Before long, the expressions of gratitude became a little more effusive, the “stupid” questions became admissions of insecurity, and the stories about our personal lives became personal stories from our lives as they’re unfolding around us. Our bond now is based on a richer relationship than that of the typical investor and CEO–it’s more what you might expect between close friends, siblings, or partners. We make understanding the other’s position and feelings a priority, and we fight fairly.
Both of us have been married to our respective spouses for over two decades, and find there are remarkable similarities in what it takes to keep the relationship healthy.
We Commit To Being Vulnerable
The good intention we bring into our relationship looks a lot like vulnerability. Last year I, Sheryl, published a book, Killing It, about my struggles as an entrepreneur–including my personal battle with anorexia. While Duane knew I was writing a book, he didn’t know much else. When I told him about some of its rawer content, I worried he might be concerned whether I could handle my high-pressure job. And more generally, would the revelations in the book hurt Rebbl? But Duane wasn’t concerned. He told me that this vulnerability would create a stronger company, allowing the rest of the team to share their truths, too.
During one of our weekly calls, I, Duane, told Sheryl I was worried about whether I was doing everything I could as a board member, as Rebbl’s investor, and as a fiduciary for the capital of my firm’s investors. She met my insecurity with empathy and reassurance. That didn’t remove it–some of those anxieties remain today. But because I took a chance and mentioned my worries about the job I was doing, Sheryl was able to be there for me.
We’ve learned that if one person in a partnership shows up only as competent, fearless, and boundlessly secure, the other person never has the opportunity to sooth, comfort, or protect. That’s not a balanced or honest relationship–it falsely makes one party “stronger” than the other. In fact, shared fears are a strong bonding mechanism. During these conversations, we invite one another to play coach to the other, taking turns helping each other become better.
We also make clear that we can have one another’s backs even while looking out for the interests of our stakeholders. There’s no rule that says we can’t care about each other and the company at the same time.
We Share Bad News Right Away
While all this relationship talk may sound precious and sugary, it actually creates a strategic advantage in the marketplace. When a relationship between management and investors works like ours, both parties are far better able to leverage one another’s assets.
In previous startups, I, Sheryl, would usually wait to inform my board of bad news until I’d exhaustively researched my response and could come with a plan I thought was “perfect.” Now I share bad news with Duane immediately and in unvarnished form because I know it will be received with empathy, and we’ll solve issues collaboratively. In one instance, I brought up a manufacturing problem that had arisen, and Duane and the rest of the board immediately responded, “We’ve been there. We’ll get through this.”
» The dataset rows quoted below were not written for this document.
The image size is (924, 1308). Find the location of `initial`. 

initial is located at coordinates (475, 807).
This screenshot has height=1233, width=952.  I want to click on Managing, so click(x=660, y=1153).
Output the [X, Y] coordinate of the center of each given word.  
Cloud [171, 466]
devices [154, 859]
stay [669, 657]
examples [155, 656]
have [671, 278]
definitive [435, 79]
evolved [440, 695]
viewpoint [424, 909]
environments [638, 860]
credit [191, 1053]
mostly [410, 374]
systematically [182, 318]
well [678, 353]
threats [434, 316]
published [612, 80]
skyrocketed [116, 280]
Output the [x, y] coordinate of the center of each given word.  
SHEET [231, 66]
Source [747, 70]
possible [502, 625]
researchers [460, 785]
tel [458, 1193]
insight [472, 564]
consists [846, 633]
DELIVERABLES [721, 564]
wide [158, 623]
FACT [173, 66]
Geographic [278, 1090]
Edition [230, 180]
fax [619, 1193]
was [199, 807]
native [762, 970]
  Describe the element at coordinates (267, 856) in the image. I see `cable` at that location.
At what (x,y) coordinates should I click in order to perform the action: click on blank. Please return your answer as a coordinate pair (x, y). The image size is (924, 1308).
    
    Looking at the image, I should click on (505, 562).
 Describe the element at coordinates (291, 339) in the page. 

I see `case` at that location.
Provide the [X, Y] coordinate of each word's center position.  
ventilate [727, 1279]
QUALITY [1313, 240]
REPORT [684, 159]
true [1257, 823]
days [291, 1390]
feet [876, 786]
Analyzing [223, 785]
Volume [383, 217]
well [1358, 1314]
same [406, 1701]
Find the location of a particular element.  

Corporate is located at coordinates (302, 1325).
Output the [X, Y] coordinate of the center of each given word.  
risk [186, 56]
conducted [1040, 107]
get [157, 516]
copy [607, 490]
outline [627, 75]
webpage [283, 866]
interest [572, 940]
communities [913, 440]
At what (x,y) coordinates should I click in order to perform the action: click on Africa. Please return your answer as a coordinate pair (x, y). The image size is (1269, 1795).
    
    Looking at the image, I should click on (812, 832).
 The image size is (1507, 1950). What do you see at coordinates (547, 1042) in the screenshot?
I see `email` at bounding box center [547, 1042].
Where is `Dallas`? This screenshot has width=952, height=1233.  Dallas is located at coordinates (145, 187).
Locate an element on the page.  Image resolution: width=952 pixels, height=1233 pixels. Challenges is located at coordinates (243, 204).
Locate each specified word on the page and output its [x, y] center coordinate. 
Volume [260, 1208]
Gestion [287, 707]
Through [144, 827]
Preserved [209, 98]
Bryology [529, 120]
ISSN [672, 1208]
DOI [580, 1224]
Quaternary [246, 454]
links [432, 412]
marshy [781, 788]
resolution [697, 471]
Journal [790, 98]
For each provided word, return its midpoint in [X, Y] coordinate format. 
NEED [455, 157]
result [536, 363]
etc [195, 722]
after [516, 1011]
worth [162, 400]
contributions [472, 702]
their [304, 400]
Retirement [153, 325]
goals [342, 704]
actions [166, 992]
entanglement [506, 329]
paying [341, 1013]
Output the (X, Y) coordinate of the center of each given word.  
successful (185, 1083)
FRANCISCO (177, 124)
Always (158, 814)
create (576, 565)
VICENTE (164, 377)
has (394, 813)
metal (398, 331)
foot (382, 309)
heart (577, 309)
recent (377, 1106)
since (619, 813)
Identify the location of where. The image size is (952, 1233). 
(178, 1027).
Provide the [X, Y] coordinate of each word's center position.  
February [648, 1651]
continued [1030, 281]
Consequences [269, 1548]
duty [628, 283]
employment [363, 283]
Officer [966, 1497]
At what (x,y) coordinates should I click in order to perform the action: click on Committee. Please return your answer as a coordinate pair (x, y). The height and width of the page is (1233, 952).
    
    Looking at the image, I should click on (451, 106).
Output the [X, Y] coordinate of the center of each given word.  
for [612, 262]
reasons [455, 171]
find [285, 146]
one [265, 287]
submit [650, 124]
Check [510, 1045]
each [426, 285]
That let me to lead the rest of the team with a steady hand, knowing I had support. I was more effective as CEO and so was the company overall because instead of infighting, blaming, or covering things up, there was a collective push toward problem-solving.
Ultimately, experiences like these have shown us how our closeness and mutual empathy as an investor-founder duo sets the tone for everyone else. It shows our organization that this type of relationship isn’t just possible, but championed. The same opportunity exists for any entrepreneur and investor. Just set the intention, as we did, to trash the old model. Then start anew, with raw honesty.